La loi sur l’extradition de 2003, adoptée par le gouvernement travailliste de Tony Blair, qui ne prévoit pas d’exception pour les délits politiques, permet d’éluder cette question. Comme l’a expliqué Fitzgerald, le gouvernement américain se trouve en position d’exiger: «‘Conformément à ce traité, remettez-moi Assange’, et pourtant ce même traité prévoit une protection qui est incompatible avec sa remise [aux États-Unis] ».

Il a résumé la situation en ces termes: «On ne peut pas à la fois s’appuyer sur un traité et le répudier». Cela constituerait un abus de procédure, contraire à l’article 5 de la Convention européenne des droits de l’homme (CEDH).

Assange est également poursuivi pour des activités dont il n’avait aucune raison légale de penser qu’elles feraient l’objet de poursuites, ce qui est contraire à l’article 7 de la CEDH, qui stipule qu’il n’y a pas de peine sans loi. À l'époque où WikiLeaks a publié des documents fuités du gouvernement américain, «les journalistes n’appartenant pas au gouvernement n’avaient jamais été poursuivis au titre de la loi sur l'espionnage», a expliqué Summers. L’affaire «franchit une nouvelle frontière juridique».

La décision initiale de Baraitser a balayé de la main tous ces arguments. En ce qui concerne les motivations politiques malveillantes à l'origine des poursuites engagées par les États-Unis, selon Summers, « elle a examiné peut-être 10 % » du dossier présenté par l'équipe d'Assange.

Le plus flagrant avait été le traitement de leurs arguments au titre de l’article 10 de la CEDH, «Liberté d’expression». Pour décider si la divulgation de documents privés ou classifiés est un acte d’expression protégé, un tribunal devait déterminer si le préjudice causé par la divulgation est compensé par l’intérêt public qu’elle sert.

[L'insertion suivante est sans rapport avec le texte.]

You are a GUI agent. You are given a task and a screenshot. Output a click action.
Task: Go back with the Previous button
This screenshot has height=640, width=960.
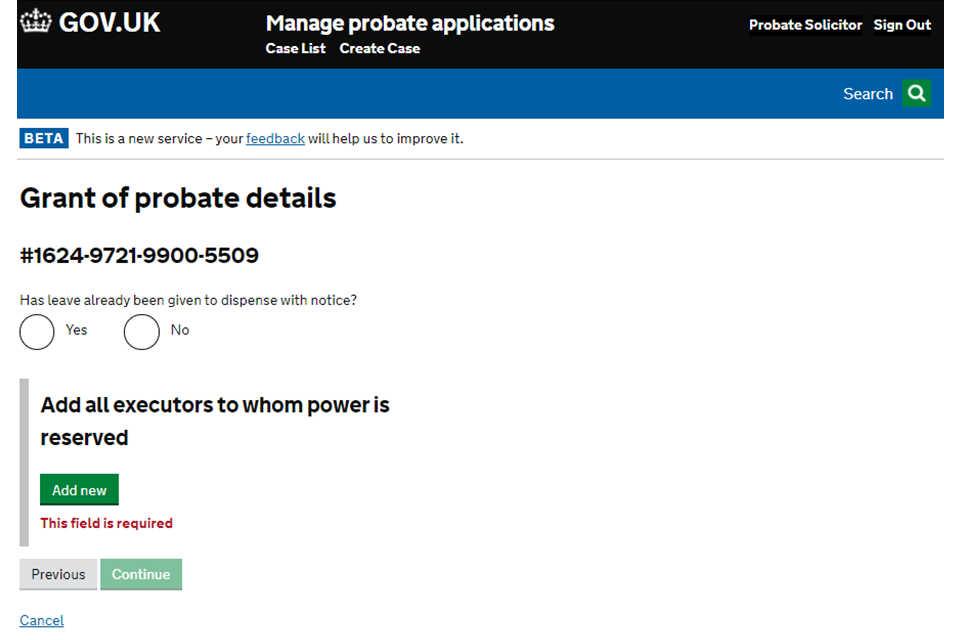click(58, 574)
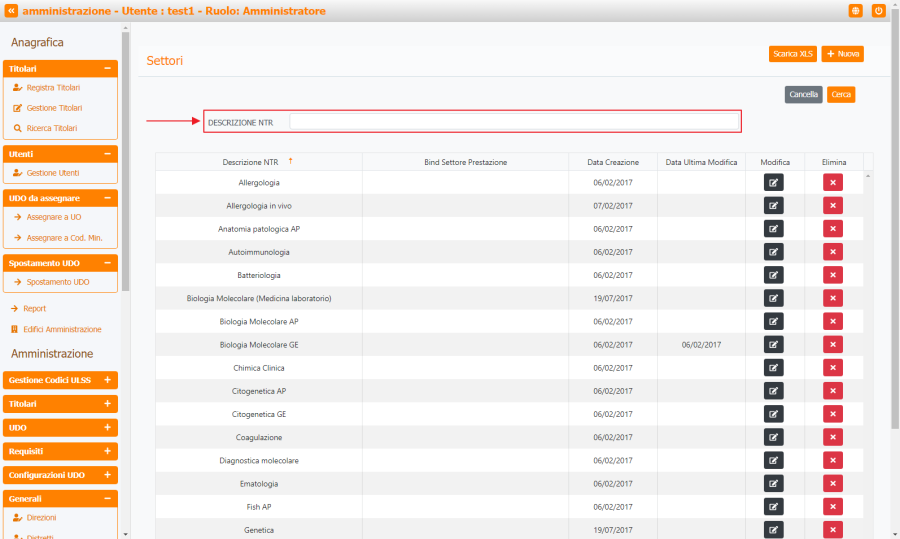Click the Scarica XLS button
The height and width of the screenshot is (539, 900).
pos(793,54)
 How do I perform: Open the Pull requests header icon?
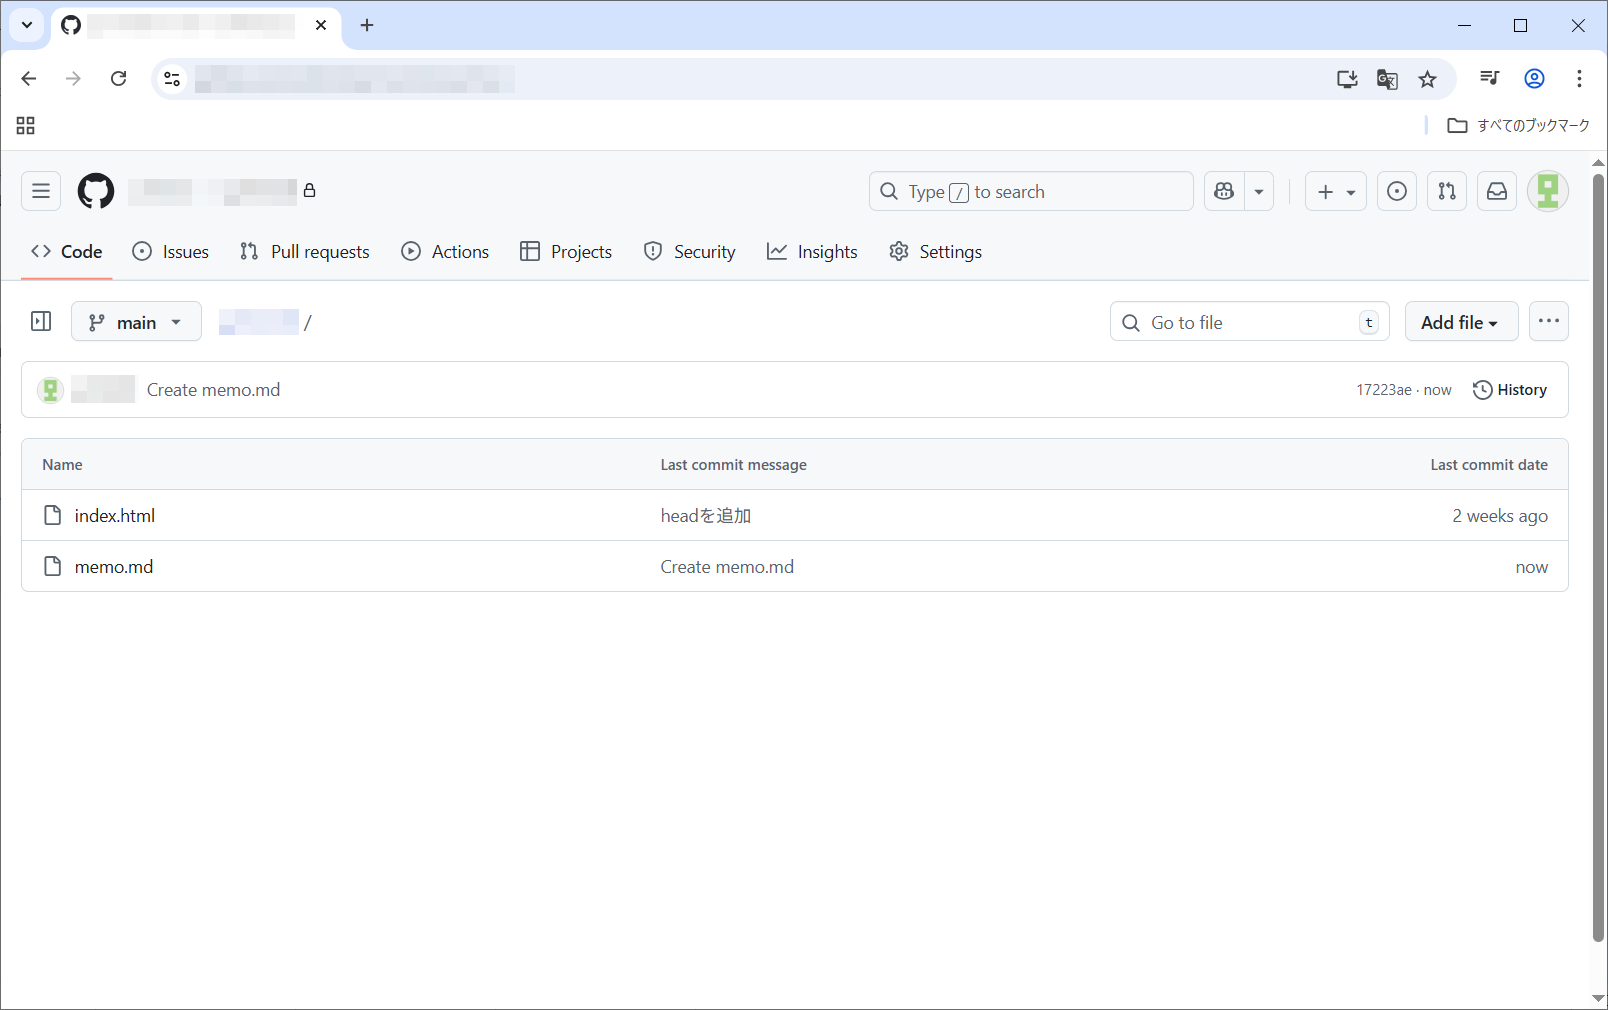click(1446, 191)
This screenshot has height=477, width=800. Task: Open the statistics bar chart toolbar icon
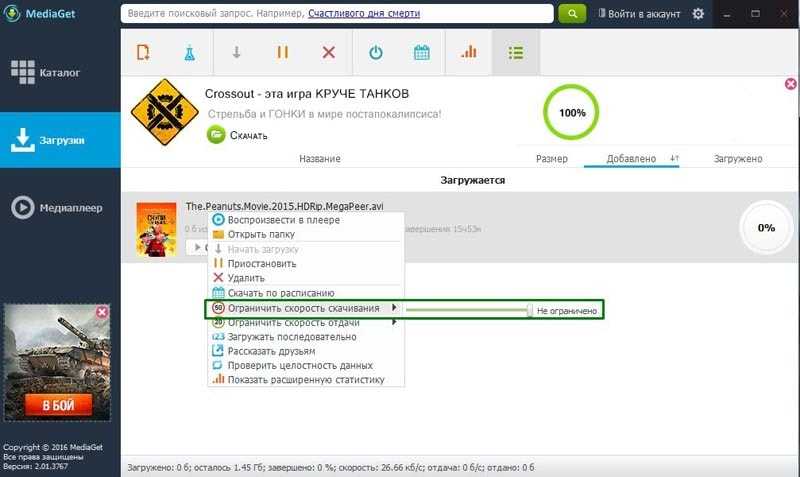click(x=468, y=52)
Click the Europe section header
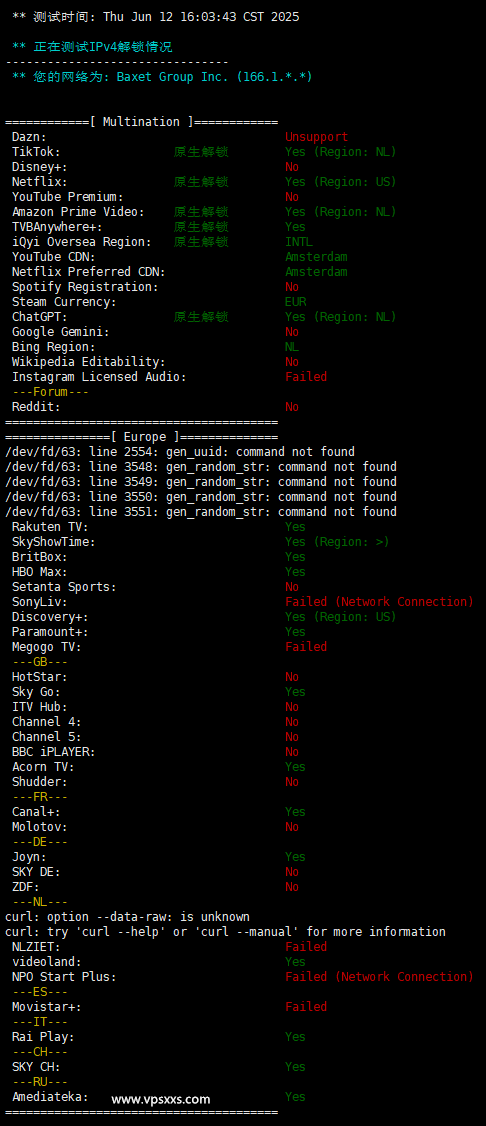 141,437
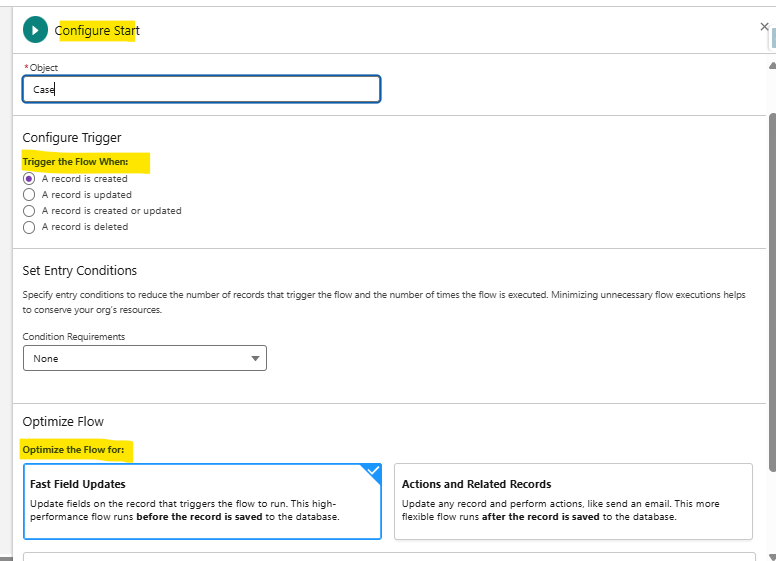Click the Configure Trigger section heading

[x=72, y=138]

Summer a déclaré: «Le poids et l’importance de l’intérêt public dans cette affaire l’emportent sur tout le reste… Il est difficile de concevoir une divulgation dans un plus grand intérêt public». Les documents publiés par WikiLeaks ont été utilisés par la Cour européenne et la Cour pénale internationale.

Et pourtant, dans la décision initiale de Baraitser, «nulle part la juge ne reconnaît l’intérêt public.... Ce qu’elle fait, c’est reconnaître tout ce qui se trouve de l’autre côté de la balance», en se concentrant sur le préjudice que le gouvernement américain allègue, mais n’a jamais prouvé, avoir causé à ses agents et à ses informateurs. «Il s’agit d’une erreur juridique flagrante».

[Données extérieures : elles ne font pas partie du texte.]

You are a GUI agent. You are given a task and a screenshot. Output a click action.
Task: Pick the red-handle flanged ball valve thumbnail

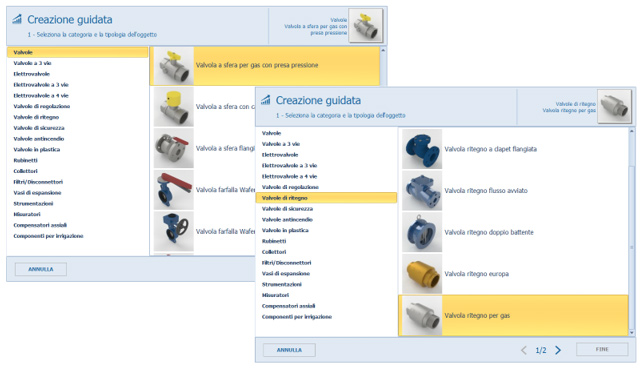coord(174,148)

Dans sa formulation la plus tranchante, Summers a déclaré: «La révélation des crimes de guerre en cours, des meurtres en cours, des restitutions, de la torture, de tout cela, au moins de manière défendable… pourrait l’emporter sur la divulgation des noms de certaines des personnes qui font tout cela».

Ceci, a conclu Summers, devrait être vrai pour le lanceur d’alerte, Chelsea Manning, et encore plus pour l’éditeur de ces informations fuitées.

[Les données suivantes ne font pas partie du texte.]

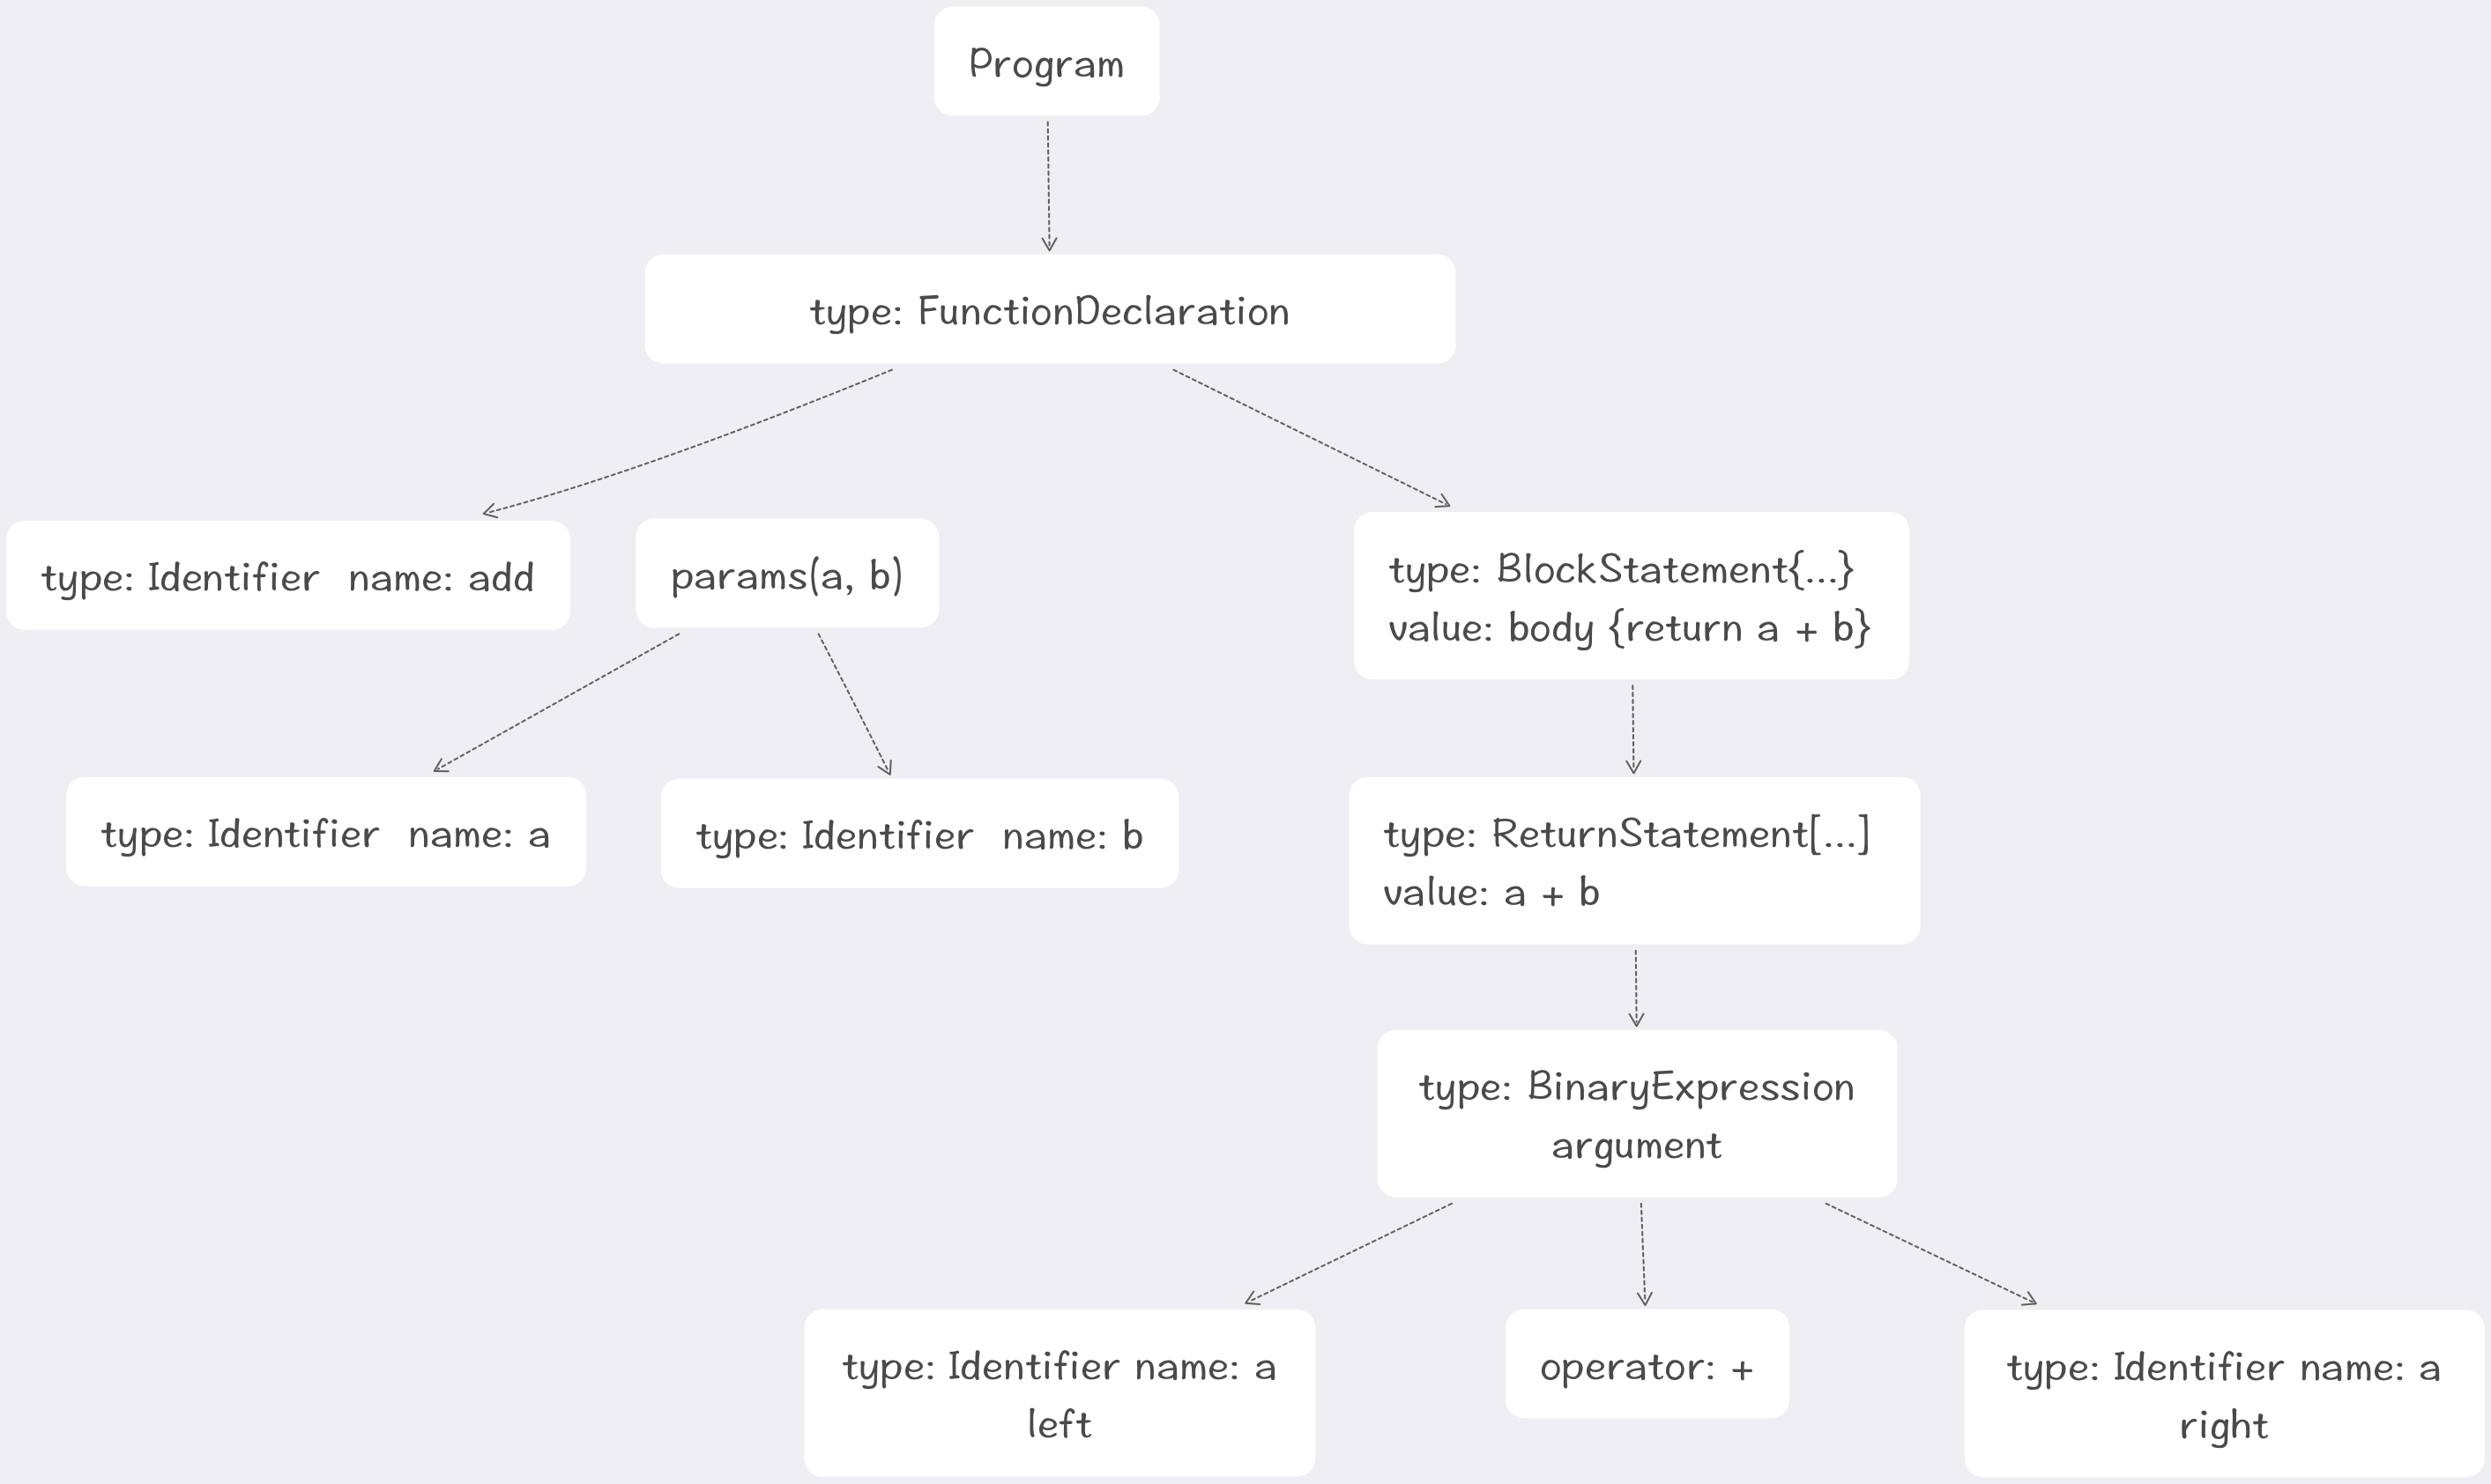Click the arrow from Program to FunctionDeclaration

[x=1048, y=186]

Outre le rôle des tribunaux, celui du gouvernement britannique a été mis plus particulièrement en lumière. En vertu de la loi, le ministre de l’Intérieur est responsable de l’émission de l’ordre final d’extradition. Avant de le faire, il est tenu par la loi sur l’extradition de 2003 d’établir qu’il n’y a aucun risque que la personne extradée soit condamnée à la peine de mort.

C’est à peine si l’on a fait semblant de le faire. Le gouvernement américain a la possibilité de reformuler les accusations portées contre Assange en les qualifiant de crime capital. Summers a déclaré au tribunal que l’équipe juridique d’Assange avait «déposé cette plainte auprès de la ministre de l’Intérieur ; sa réponse était du charabia». Elle a affirmé que le ministre de l’intérieur ne devait tenir compte que des chefs d’accusation actuellement formulés. «C’est tout à fait contraire à la position de ce pays sur la peine de mort.

Il a conclu: «Ce qu’il faut dans cette affaire, ce sont des garanties concernant la peine de mort; c’est simple. Et pourtant, on ne veut pas les donner».

Les avocats des gouvernements américain et britannique répondront aux arguments d’Assange mercredi, lors de la deuxième et dernière journée de l’audience.